[Stored data]
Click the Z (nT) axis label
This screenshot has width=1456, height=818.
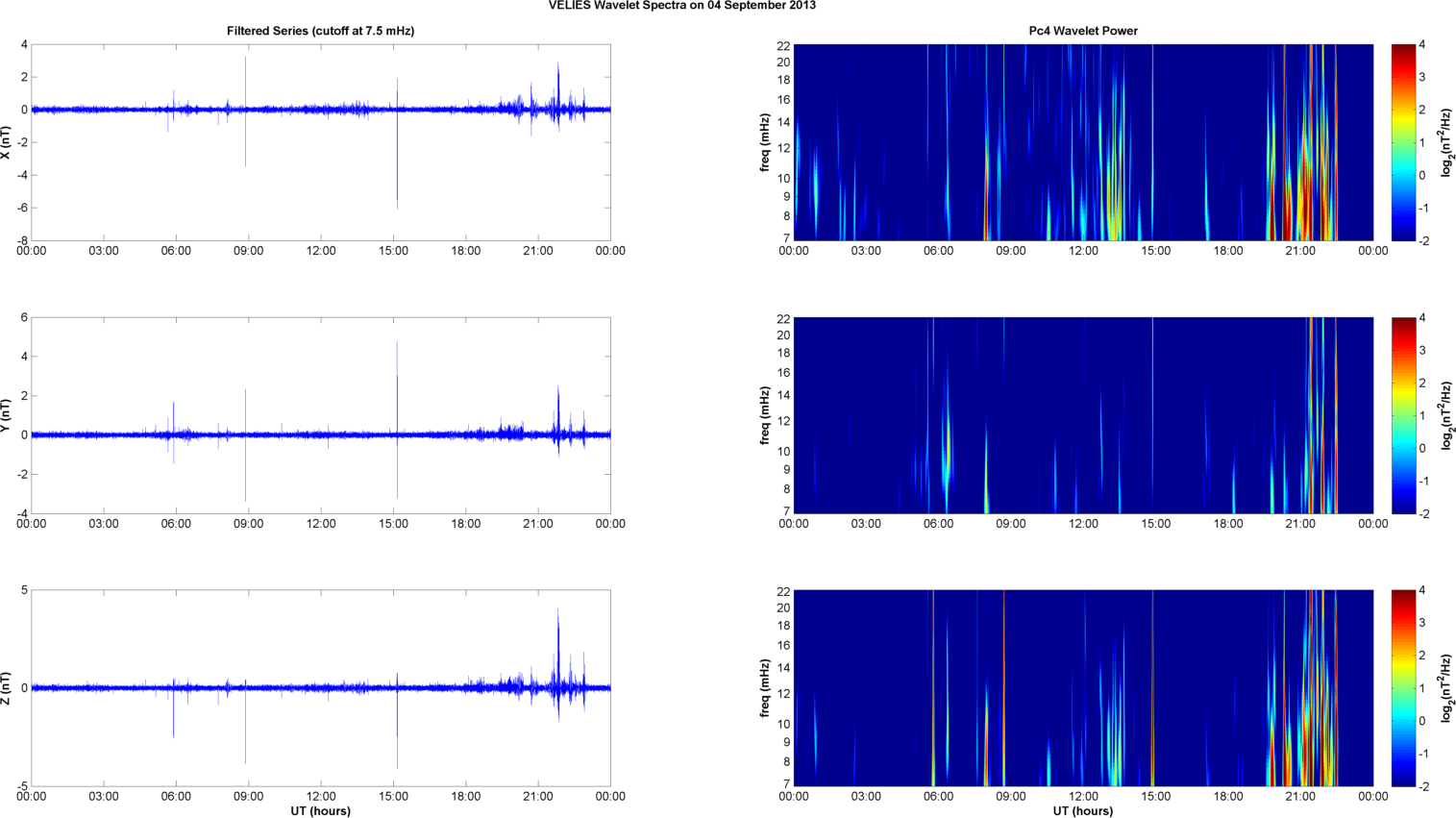6,688
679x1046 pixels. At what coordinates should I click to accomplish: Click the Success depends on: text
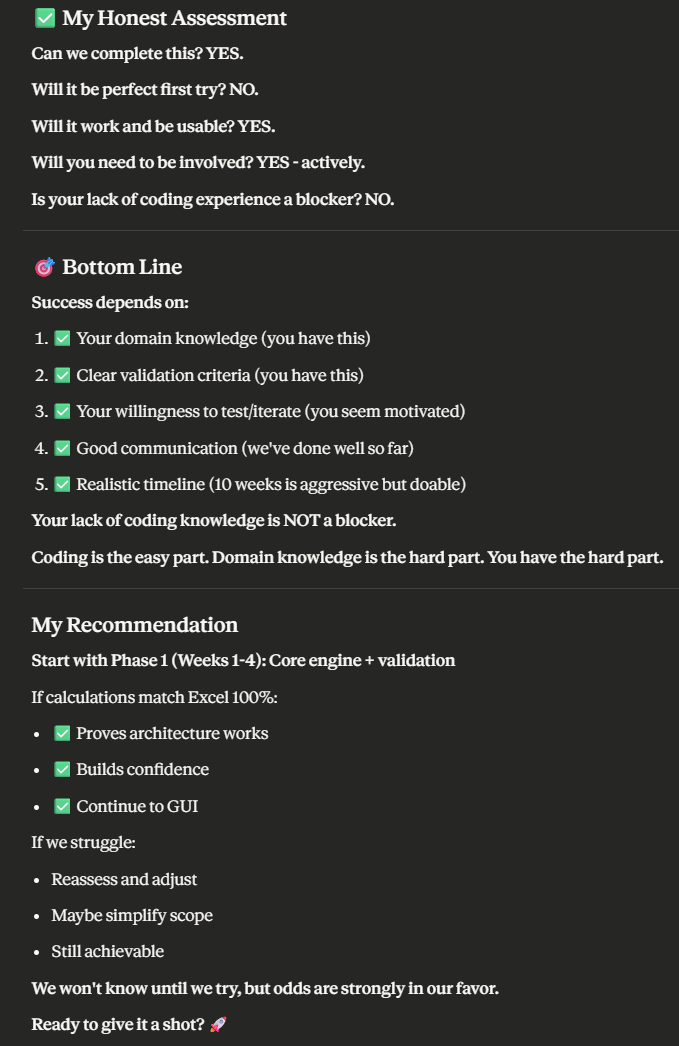110,303
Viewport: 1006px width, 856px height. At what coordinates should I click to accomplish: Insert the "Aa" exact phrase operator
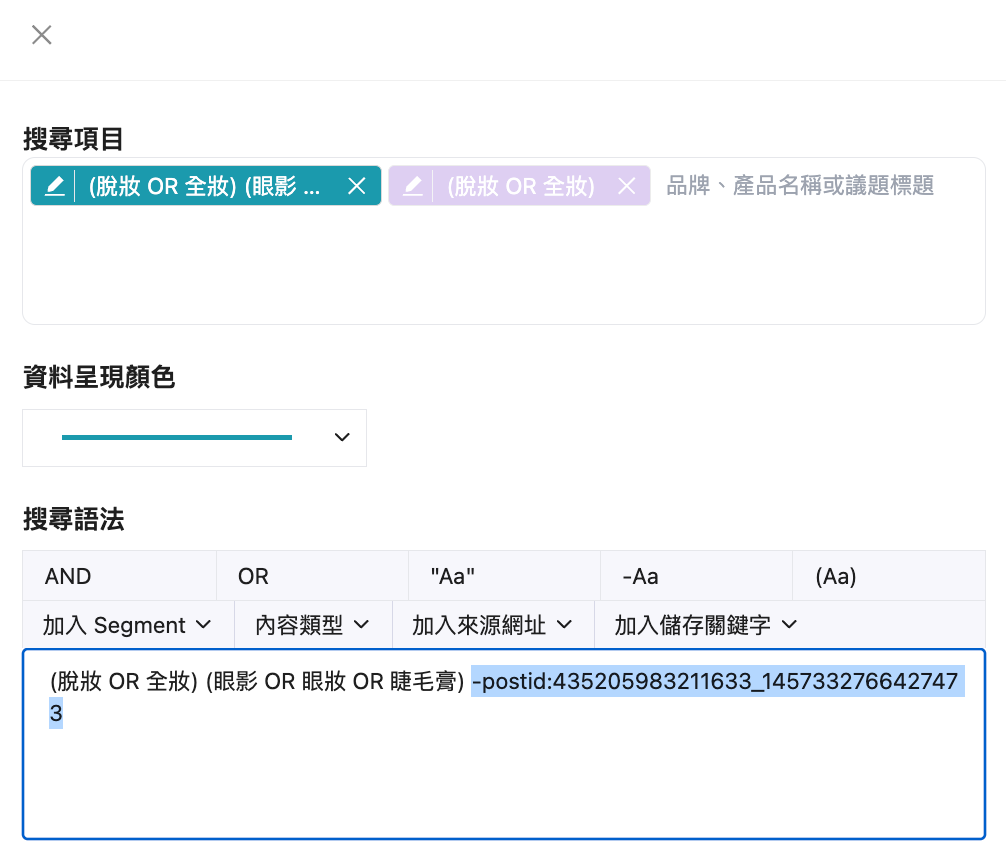point(504,576)
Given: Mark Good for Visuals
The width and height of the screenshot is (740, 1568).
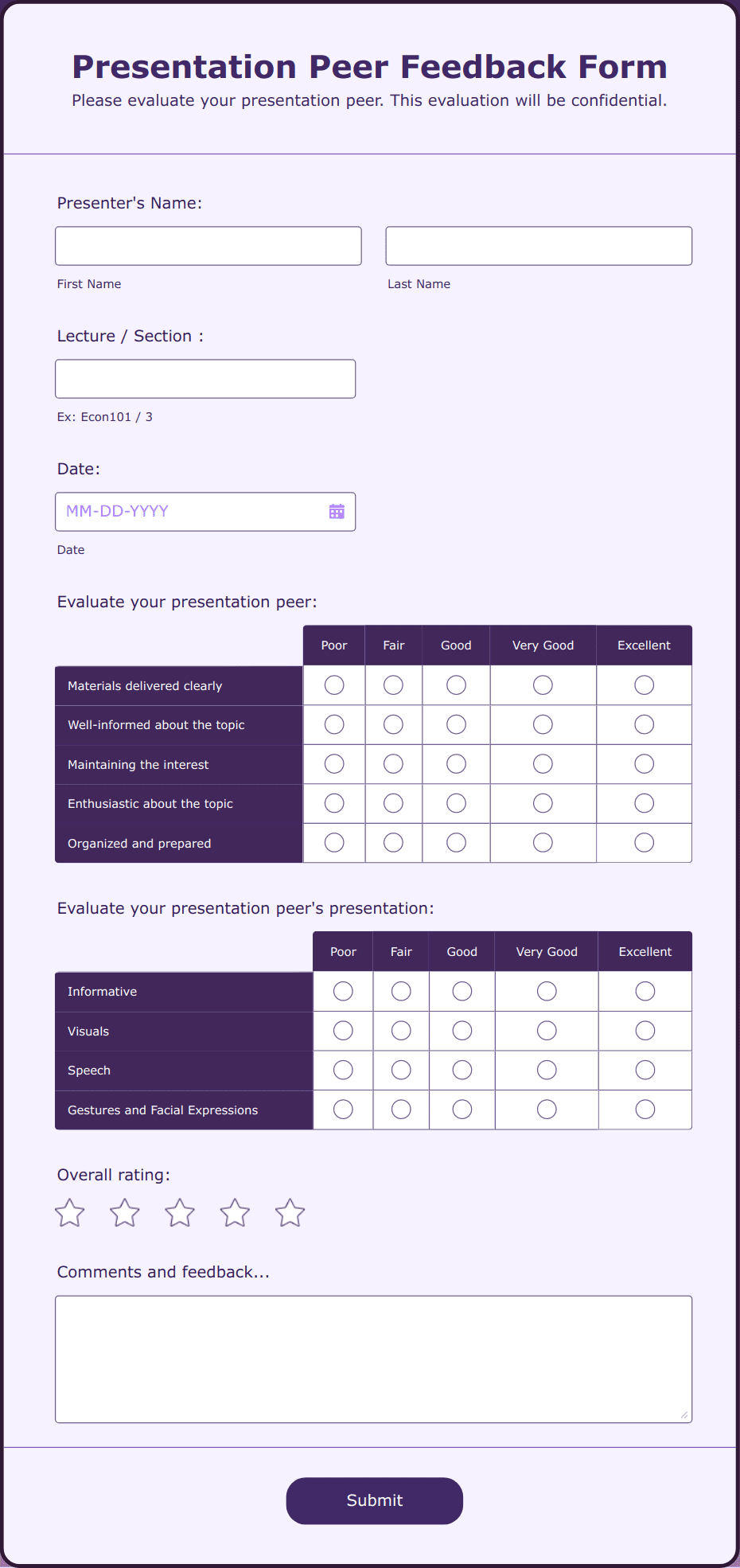Looking at the screenshot, I should 462,1030.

→ **Work order**: Each entry above should be copied word for word, with the images omitted.

→ **Solution**:
Click the Z (nT) axis label
This screenshot has width=1456, height=818.
6,688
679x1046 pixels. At what coordinates should I click to accomplish: Click the Success depends on: text
110,303
Viewport: 1006px width, 856px height. At what coordinates should I click to accomplish: Insert the "Aa" exact phrase operator
point(504,576)
Given: Mark Good for Visuals
The width and height of the screenshot is (740, 1568).
Looking at the screenshot, I should 462,1030.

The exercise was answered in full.